Will you quote precisely the lines that run from the top of the material below to the line containing "Image resolution: width=811 pixels, height=620", both ends included?

- [Supplied material]
*** Begin section ***
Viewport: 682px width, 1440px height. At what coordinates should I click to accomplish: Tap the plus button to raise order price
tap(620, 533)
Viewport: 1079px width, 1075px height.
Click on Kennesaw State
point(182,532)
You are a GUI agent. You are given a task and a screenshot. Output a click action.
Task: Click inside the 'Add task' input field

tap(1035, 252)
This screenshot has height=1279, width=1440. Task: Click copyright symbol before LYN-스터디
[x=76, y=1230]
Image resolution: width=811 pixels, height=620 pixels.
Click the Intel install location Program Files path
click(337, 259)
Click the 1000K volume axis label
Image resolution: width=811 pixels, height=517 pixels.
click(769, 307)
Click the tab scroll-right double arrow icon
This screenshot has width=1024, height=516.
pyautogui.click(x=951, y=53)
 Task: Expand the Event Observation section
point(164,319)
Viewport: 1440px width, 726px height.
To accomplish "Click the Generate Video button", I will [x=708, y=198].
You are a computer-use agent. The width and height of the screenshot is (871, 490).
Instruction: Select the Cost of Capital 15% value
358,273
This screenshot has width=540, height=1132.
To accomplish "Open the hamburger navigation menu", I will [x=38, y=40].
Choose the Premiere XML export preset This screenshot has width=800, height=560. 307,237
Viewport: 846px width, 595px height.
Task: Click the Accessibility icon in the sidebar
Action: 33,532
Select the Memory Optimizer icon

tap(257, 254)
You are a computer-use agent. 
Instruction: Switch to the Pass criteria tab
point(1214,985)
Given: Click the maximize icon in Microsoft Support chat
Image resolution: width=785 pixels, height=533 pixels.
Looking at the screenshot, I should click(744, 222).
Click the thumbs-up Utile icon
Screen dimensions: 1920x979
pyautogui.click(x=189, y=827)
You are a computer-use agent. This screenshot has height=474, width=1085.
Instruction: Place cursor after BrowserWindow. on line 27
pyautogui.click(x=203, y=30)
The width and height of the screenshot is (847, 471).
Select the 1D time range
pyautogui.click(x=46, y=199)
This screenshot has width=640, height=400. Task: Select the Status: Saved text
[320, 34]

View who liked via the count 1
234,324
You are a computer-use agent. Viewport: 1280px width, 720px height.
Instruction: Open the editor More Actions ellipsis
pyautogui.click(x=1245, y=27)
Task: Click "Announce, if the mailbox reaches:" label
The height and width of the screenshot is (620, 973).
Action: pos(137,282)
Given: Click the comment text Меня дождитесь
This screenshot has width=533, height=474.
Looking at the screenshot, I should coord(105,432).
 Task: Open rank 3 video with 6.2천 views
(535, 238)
*** End section ***
- [Reply]
Viewport: 682px width, 1440px height. At what coordinates should I click to accomplish: Tap the plus button to raise order price
tap(620, 533)
Viewport: 1079px width, 1075px height.
Click on Kennesaw State
point(182,532)
You are a GUI agent. You are given a task and a screenshot. Output a click action.
Task: Click inside the 'Add task' input field

tap(1035, 252)
This screenshot has height=1279, width=1440. Task: Click copyright symbol before LYN-스터디
[x=76, y=1230]
Image resolution: width=811 pixels, height=620 pixels.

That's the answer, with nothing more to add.